Inside India’s AI Moment: Modi, Homegrown Models, and the Future of Global AI Innovation
India’s AI revolution accelerates as PM Modi highlights homegrown AI models, global partnerships, and digitized ancient wisdom at the India AI Impact Summit 2026. Inside India’s AI Moment: Modi, Homegrown Models, and the Future of Global AI Innovation
TECH AND SCIENCE


Modi Spotlights India's AI Leap: From Homegrown Models to Ancient Wisdom in Digital Form
Hey folks, it's your tech beat reporter here, fresh off the buzz from PM Narendra Modi's latest Mann Ki Baat episode. Airing this Sunday amid the afterglow of the massive India AI Impact Summit 2026, Modi didn't hold back—he called it a "turning point" for global AI. And honestly? After digging into the details, I see why. This wasn't just another tech talk; it was India flexing its muscles in AI, blending cutting-edge innovation with our deep-rooted heritage.
Picture this: Over five days at Bharat Mandapam in New Delhi, leaders from 100+ countries, tech titans, and startup whizzes gathered for what Modi dubbed the "biggest AI summit ever." The payoff? The New Delhi Declaration on AI Impact, backed by 88 nations and orgs. It's built on seven pillars—from sharing AI goodies fairly to locking down secure systems—all guided by that timeless Sanskrit vibe: "Sarvajana Hitaya, Sarvajan Sukhaya" (welfare and happiness for everyone). Oh, and they rolled out a Global AI Impact Commons to copy-paste winning AI tricks worldwide. Big moves.
But the real fireworks? India's own AI firepower. Modi hyped three made-in-India models that scream self-reliance:
Sarvam AI's beasts: A 30-billion and a whopping 105-billion parameter language models, trained right here in Bengaluru. They're tuned for Indian languages and punch above their weight—Sarvam's co-founder Pratyush Kumar bragged they match heavyweights like DeepSeek R1 with way fewer params.

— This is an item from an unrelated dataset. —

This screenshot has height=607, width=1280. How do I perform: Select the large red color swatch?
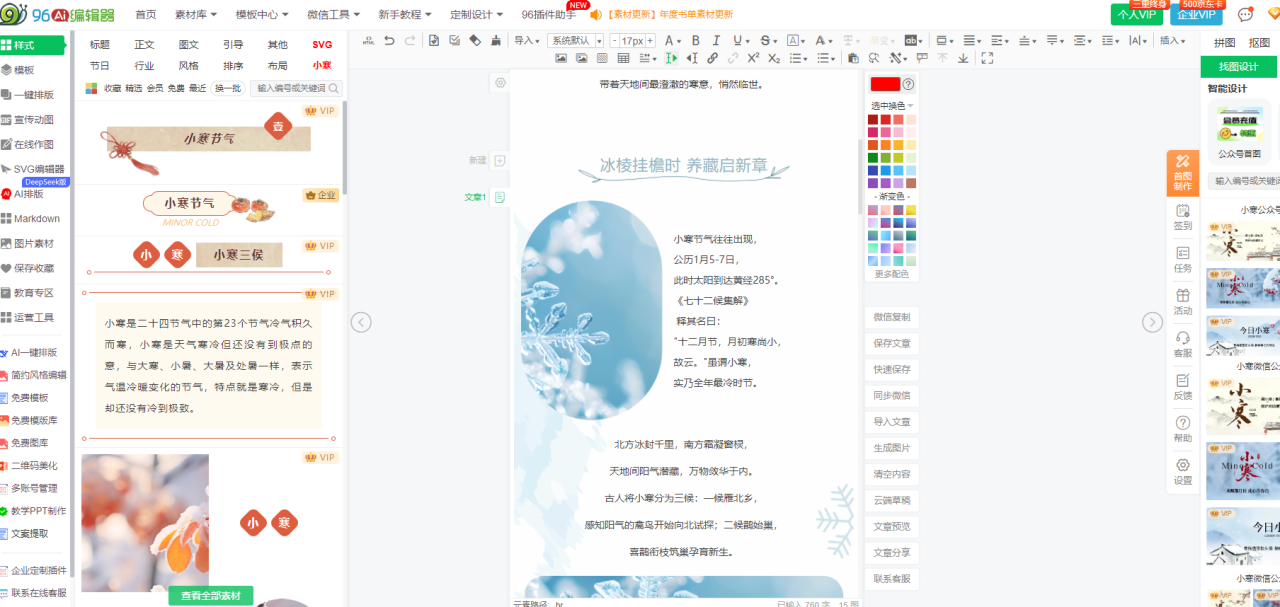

Gnani.ai's Vachana: A slick text-to-speech tool that clones voices in 12 Indian languages. Imagine that for audiobooks or calls!
BharatGen's Param2 17B: A gov-backed multilingual powerhouse handling 22 Indic tongues.
Modi even tested Sarvam Kaze smart glasses firsthand—their first hardware play, running on pure desi AI. Talk about hands-on leadership.
Then came the "technology meets tradition" moments that stole the show. At the Amul booth, AI demos showed dairy folks monitoring livestock 24/7 and getting animal health tips—super practical for rural India. And get this: AI digitized the ancient Sushruta Samhita (our OG medical text from Sanskrit), cleaned up the manuscripts, made them searchable, and beamed them out via an AI avatar in multiple languages. World leaders were hooked, Modi said, eager to see Bharat's wisdom go digital.